> **Problem**
Your answer should be each line of the entries that contains the word "agent", copied in full.

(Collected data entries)

● ● ● ●

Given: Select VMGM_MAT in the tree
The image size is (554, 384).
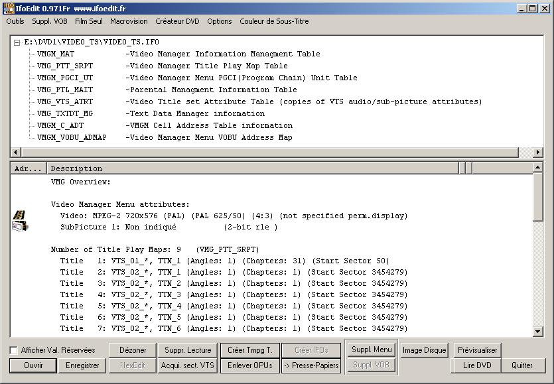Looking at the screenshot, I should [56, 54].
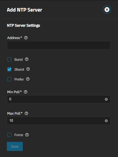Image resolution: width=118 pixels, height=157 pixels.
Task: Open the Min Poll help tooltip
Action: point(26,92)
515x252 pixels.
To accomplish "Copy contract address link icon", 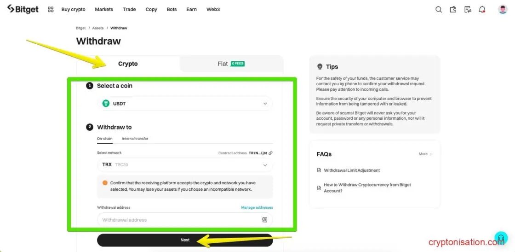I will (x=270, y=153).
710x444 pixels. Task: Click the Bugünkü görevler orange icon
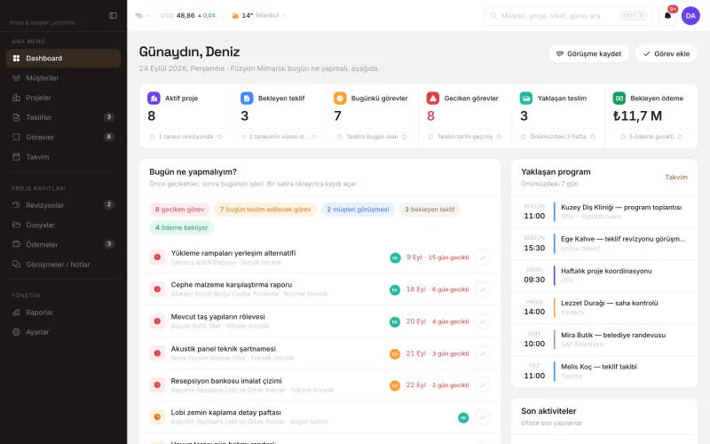pos(340,98)

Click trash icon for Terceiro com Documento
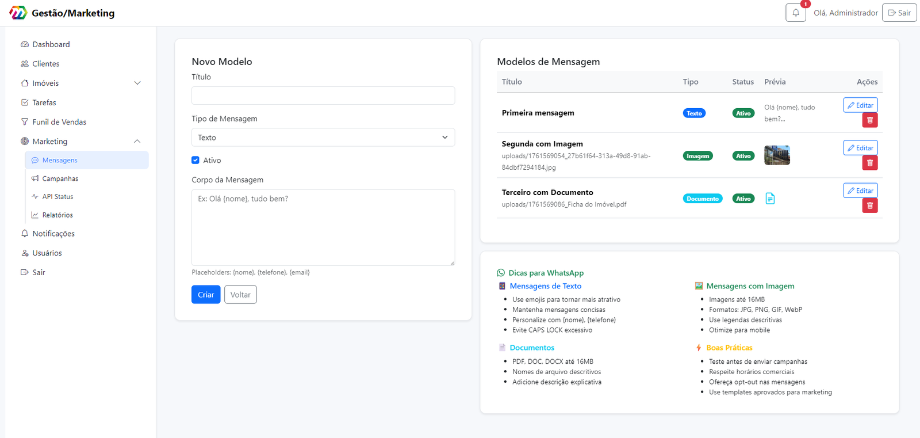[869, 205]
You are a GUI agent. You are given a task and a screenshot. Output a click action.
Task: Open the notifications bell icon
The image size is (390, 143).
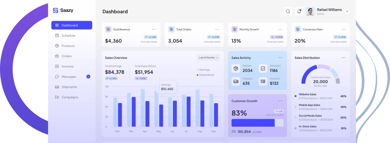[x=299, y=11]
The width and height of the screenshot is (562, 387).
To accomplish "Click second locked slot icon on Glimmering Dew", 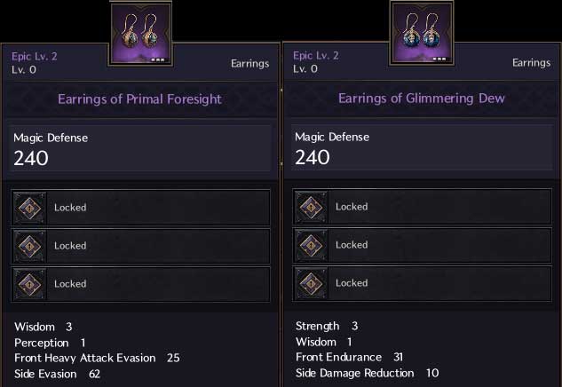I will (x=312, y=245).
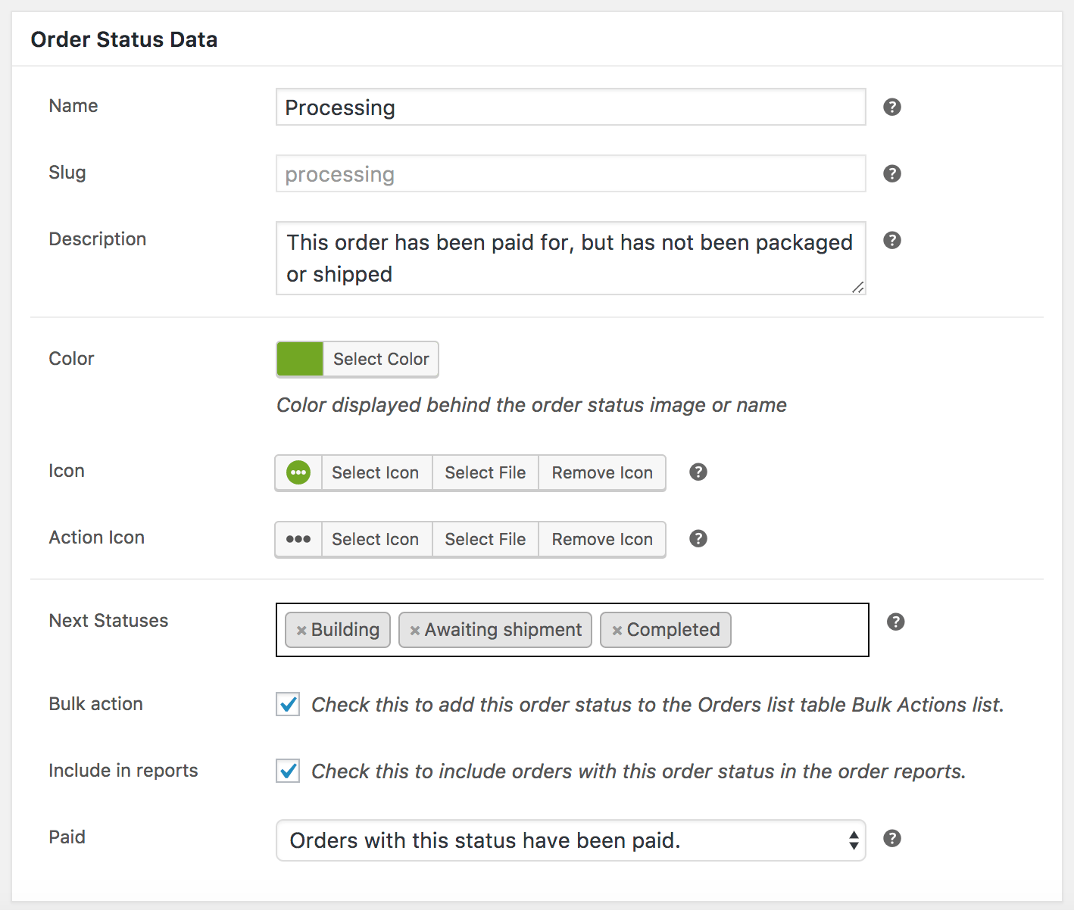The image size is (1074, 910).
Task: Remove Awaiting shipment from Next Statuses
Action: (414, 629)
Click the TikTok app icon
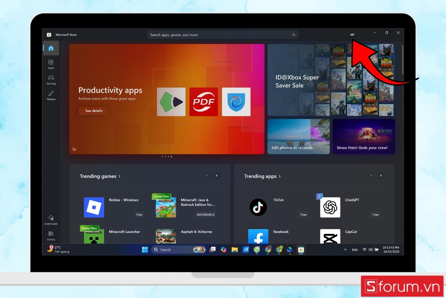The height and width of the screenshot is (298, 446). coord(258,207)
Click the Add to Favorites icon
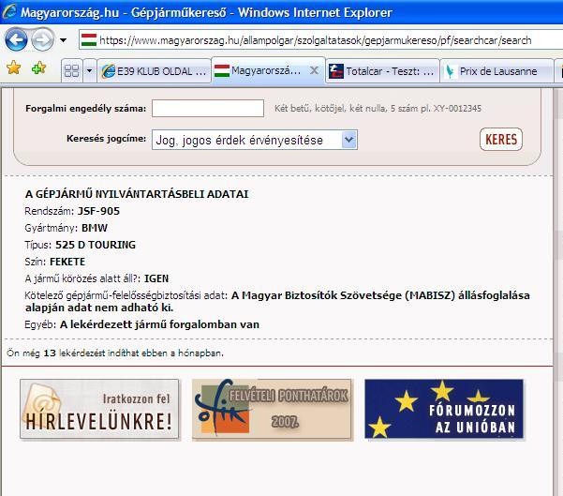563x496 pixels. click(38, 69)
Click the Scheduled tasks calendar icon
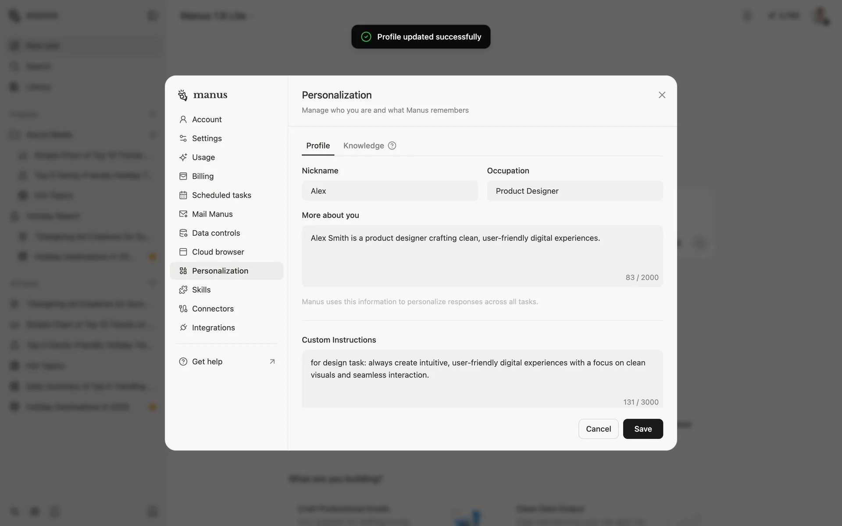The height and width of the screenshot is (526, 842). 183,195
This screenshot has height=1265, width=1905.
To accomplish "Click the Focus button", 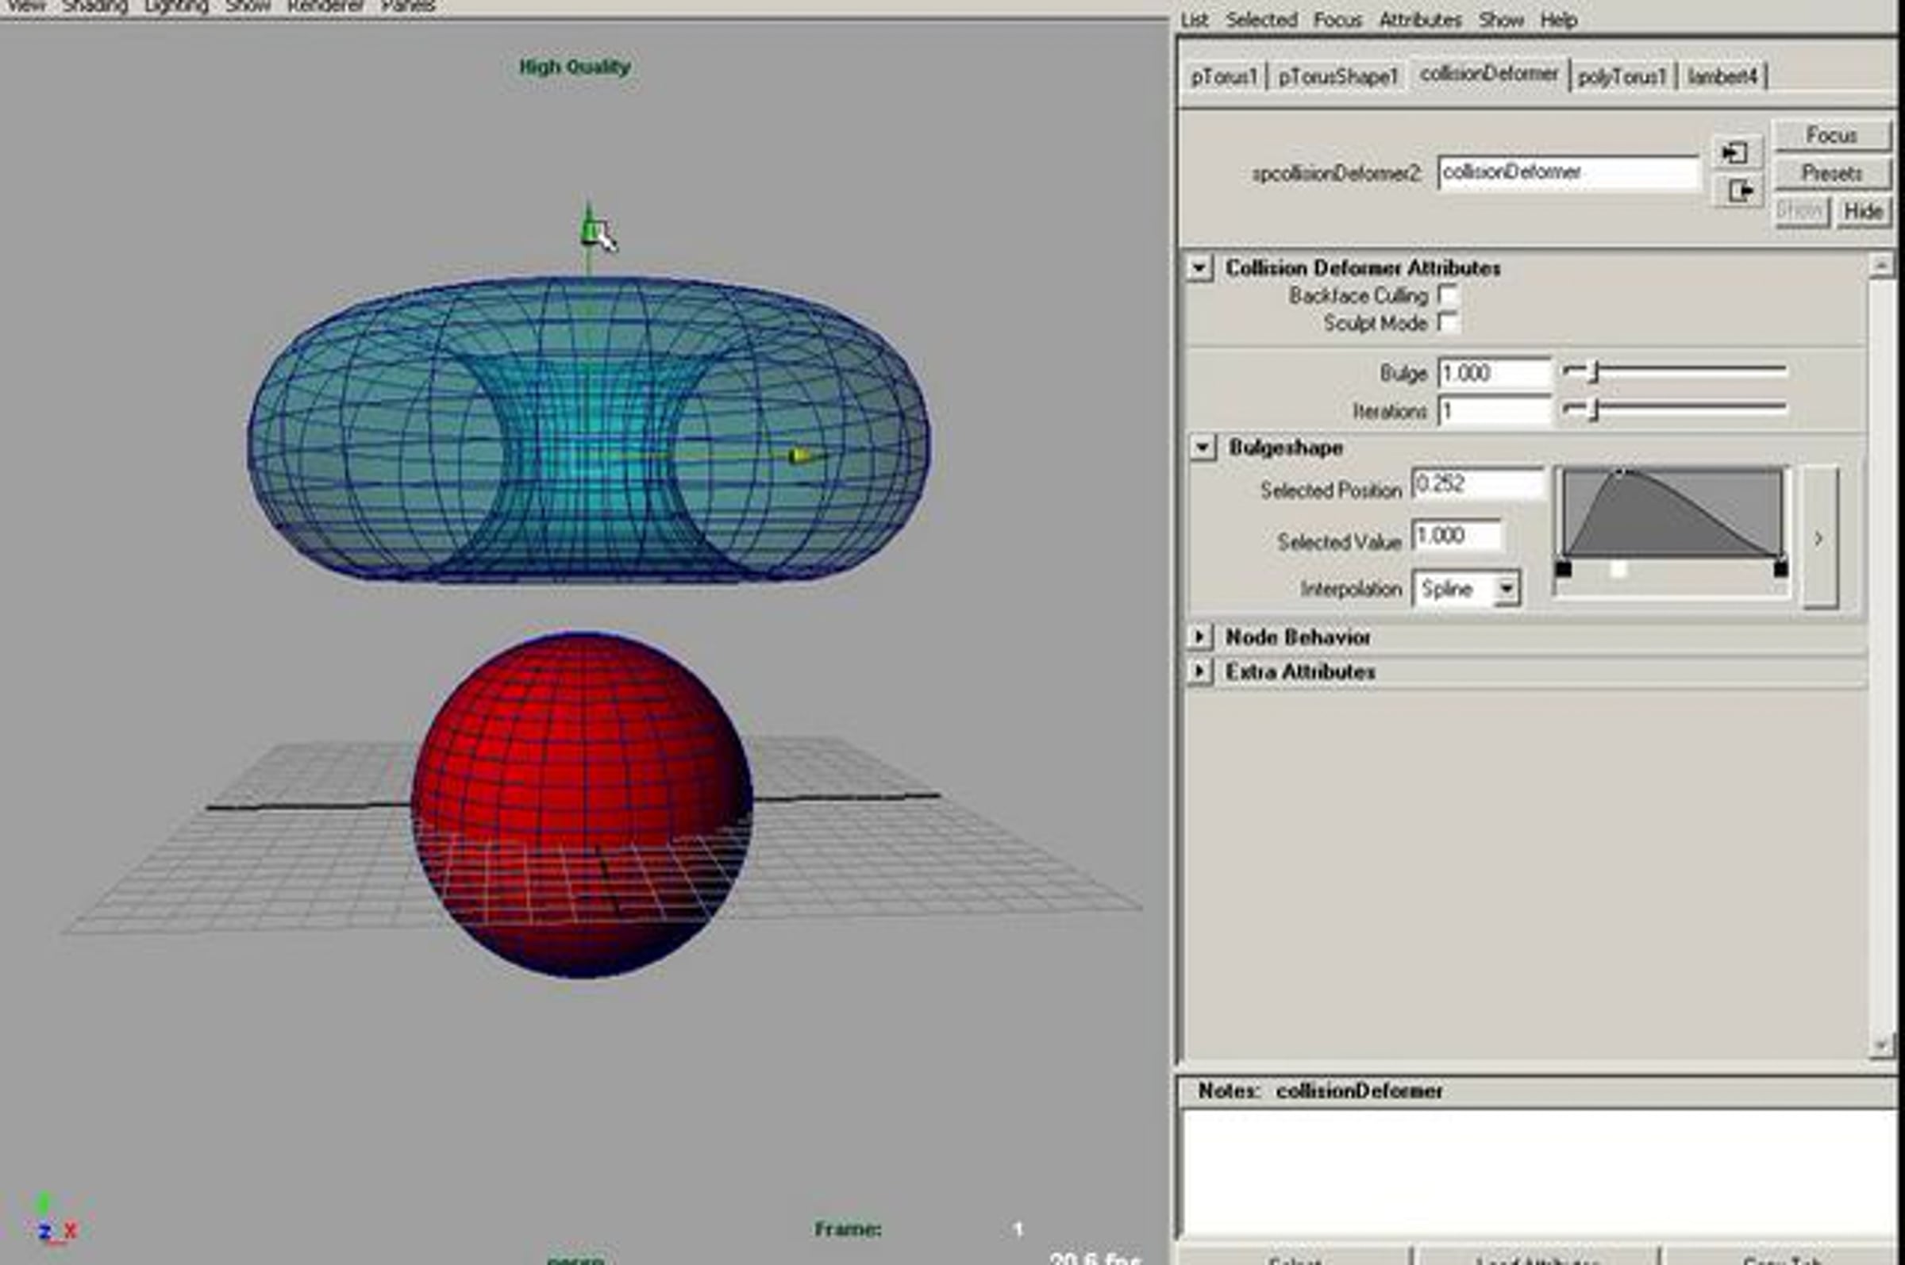I will (1832, 135).
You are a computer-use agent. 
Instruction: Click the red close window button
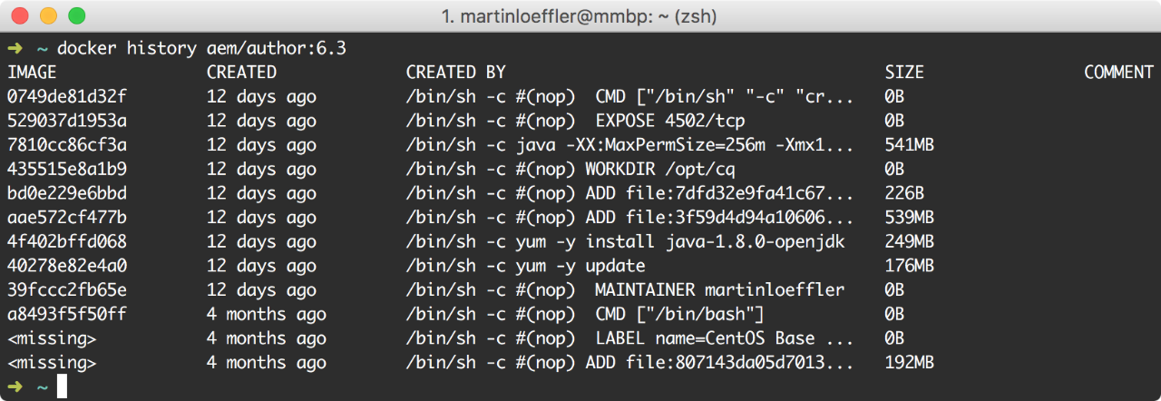click(x=20, y=15)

● ● ● ●

> **Output of the task**
You are a GUI agent. You are given a task and a screenshot. Output a click action.
You are a computer-use agent. 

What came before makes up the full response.